• **TASK INSTRUCTIONS**:
Please keep pictures out of the copy, and print exactly the lines from the one containing "The width and" through the end of the records.

• **INPUT RECORDS**:
====
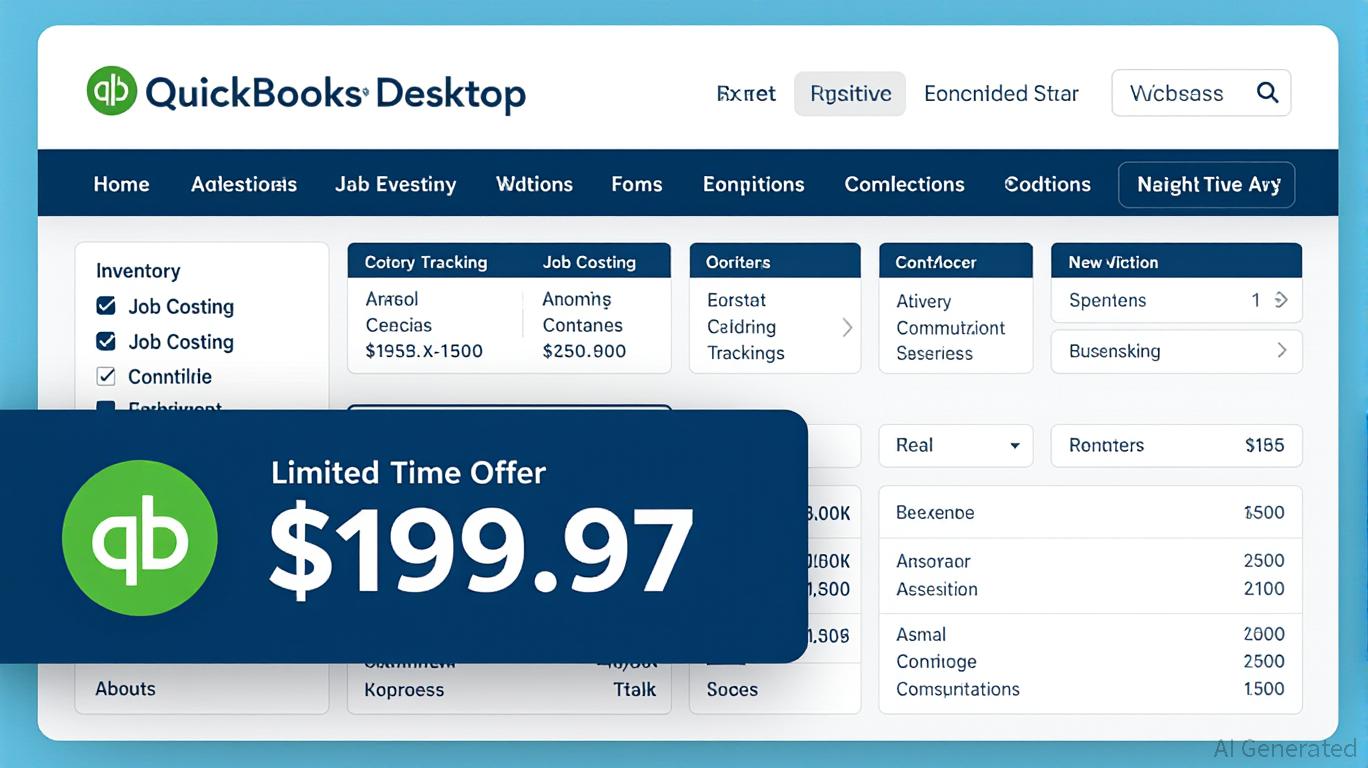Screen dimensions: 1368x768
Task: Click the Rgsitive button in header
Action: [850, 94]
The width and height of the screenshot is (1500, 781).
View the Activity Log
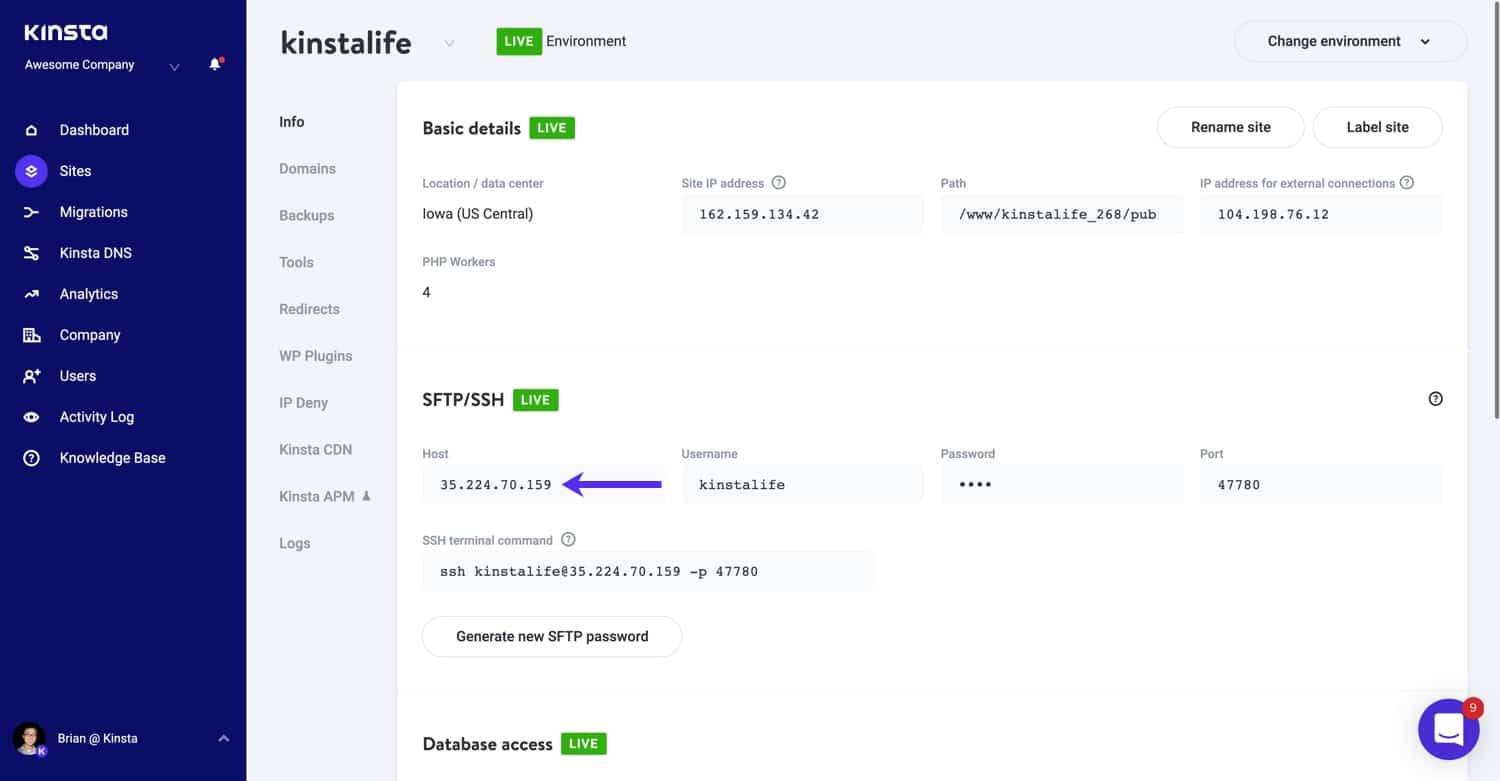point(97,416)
====
• **RESULT OF THIS EXERCISE**:
The width and height of the screenshot is (1500, 781).
View the Activity Log
point(97,416)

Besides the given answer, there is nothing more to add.